Articles
By Neil Douglas-Klotz


Midrash and Postmodern Inquiry:
Suggestions Toward a Hermeneutics of Indeterminacy (1998)
Parallels to the midrashic tradition of interpretation can be found in the postmodern "new paradigm" social science research models of Torbert, Reason and Rowan (1981). These research models emphasize 1) a community process, 2) an open rather than closed field of research, 3) the development of an "inter-penetrating" attention and 4) a spiral rather than a closed circle of hermeneutical inquiry. Coward¹s study of orality in scripture (1988) also notes differences in effect between text-receptor and hearer-response when a shift from written to oral hermeneutics occurs. Following on the ideas of Elul (1985), Coward suggests a possible return from the visual sense of text as external object to the oral-aural sense of scripture as subjective, living word.

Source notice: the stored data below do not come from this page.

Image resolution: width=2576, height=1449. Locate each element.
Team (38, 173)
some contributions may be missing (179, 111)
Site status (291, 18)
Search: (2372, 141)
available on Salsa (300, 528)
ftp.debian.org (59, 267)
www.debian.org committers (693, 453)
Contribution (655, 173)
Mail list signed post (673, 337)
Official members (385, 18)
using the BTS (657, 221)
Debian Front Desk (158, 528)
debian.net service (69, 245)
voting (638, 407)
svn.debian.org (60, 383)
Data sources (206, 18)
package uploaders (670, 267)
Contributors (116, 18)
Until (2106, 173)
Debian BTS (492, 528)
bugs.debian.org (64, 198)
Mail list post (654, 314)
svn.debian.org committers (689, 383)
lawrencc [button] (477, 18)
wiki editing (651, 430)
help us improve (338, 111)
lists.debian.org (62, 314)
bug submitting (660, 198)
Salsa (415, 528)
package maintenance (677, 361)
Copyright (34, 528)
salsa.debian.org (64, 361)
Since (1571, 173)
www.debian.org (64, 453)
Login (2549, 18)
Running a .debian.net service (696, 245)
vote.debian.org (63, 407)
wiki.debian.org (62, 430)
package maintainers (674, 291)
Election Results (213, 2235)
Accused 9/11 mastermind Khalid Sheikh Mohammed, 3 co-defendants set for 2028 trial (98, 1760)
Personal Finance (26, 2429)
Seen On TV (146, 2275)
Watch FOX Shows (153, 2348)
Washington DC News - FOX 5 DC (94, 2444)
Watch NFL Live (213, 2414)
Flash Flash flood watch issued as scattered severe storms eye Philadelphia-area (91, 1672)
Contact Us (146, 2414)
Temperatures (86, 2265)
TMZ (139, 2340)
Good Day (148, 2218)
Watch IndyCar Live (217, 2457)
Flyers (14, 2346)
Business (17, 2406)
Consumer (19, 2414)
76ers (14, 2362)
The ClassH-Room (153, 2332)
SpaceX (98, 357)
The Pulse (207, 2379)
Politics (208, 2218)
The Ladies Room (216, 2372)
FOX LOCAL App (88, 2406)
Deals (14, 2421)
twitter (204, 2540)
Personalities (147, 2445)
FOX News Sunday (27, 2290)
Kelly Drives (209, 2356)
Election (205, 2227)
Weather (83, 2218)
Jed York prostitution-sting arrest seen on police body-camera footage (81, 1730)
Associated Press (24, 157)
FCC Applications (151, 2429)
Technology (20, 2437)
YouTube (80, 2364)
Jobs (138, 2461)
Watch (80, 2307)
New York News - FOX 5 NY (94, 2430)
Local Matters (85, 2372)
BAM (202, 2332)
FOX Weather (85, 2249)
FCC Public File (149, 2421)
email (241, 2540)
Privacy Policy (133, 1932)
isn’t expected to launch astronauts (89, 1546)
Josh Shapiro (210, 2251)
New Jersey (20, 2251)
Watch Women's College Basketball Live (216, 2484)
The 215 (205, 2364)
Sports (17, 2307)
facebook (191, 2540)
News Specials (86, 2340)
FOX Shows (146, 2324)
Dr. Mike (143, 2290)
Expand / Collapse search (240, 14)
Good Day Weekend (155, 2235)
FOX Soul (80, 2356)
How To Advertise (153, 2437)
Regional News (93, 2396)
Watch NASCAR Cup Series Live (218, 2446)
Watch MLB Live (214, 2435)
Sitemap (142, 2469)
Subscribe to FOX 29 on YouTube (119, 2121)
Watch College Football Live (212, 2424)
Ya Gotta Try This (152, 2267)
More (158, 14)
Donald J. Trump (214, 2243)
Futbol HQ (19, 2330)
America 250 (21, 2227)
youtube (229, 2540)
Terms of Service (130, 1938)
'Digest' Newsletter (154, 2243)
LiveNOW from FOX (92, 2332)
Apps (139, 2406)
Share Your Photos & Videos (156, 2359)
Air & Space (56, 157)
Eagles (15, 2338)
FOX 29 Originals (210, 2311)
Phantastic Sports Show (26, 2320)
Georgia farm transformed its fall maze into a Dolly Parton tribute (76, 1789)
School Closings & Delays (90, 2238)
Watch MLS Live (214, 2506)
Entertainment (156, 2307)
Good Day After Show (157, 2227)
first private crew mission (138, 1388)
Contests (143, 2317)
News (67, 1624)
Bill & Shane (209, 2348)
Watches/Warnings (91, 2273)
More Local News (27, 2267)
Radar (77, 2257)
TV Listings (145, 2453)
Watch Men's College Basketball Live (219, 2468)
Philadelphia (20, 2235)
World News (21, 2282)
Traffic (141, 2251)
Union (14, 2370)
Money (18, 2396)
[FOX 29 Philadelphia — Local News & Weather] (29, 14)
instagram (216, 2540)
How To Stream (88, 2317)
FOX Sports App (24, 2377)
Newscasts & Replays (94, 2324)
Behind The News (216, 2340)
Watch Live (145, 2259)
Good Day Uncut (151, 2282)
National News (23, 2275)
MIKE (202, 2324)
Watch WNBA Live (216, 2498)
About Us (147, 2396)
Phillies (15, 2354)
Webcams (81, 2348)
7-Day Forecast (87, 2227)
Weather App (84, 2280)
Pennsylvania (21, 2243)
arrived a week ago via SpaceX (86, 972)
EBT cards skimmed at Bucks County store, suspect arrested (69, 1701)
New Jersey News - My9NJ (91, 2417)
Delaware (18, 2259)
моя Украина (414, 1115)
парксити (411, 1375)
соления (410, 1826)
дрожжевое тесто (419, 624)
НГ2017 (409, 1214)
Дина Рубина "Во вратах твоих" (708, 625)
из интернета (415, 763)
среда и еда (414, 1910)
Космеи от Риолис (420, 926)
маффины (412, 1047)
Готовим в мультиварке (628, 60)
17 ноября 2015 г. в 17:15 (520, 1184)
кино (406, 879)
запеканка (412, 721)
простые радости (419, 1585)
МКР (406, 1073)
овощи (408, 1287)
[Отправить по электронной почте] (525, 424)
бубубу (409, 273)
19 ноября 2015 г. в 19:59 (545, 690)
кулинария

Placing the ancient hermeneutical tradition in dialogue with that of the postmodern "new paradigm," suggests the possible development of an "hermeneutic of indeterminacy" when dealing with Biblical traditions. Such a hermeneutic would explore the boundaries of text, receptor-hearer, and the inter-subjective phenomenology of interpretation. Preliminary examples of the process in demonstration are cited (Douglas-Klotz, 1995).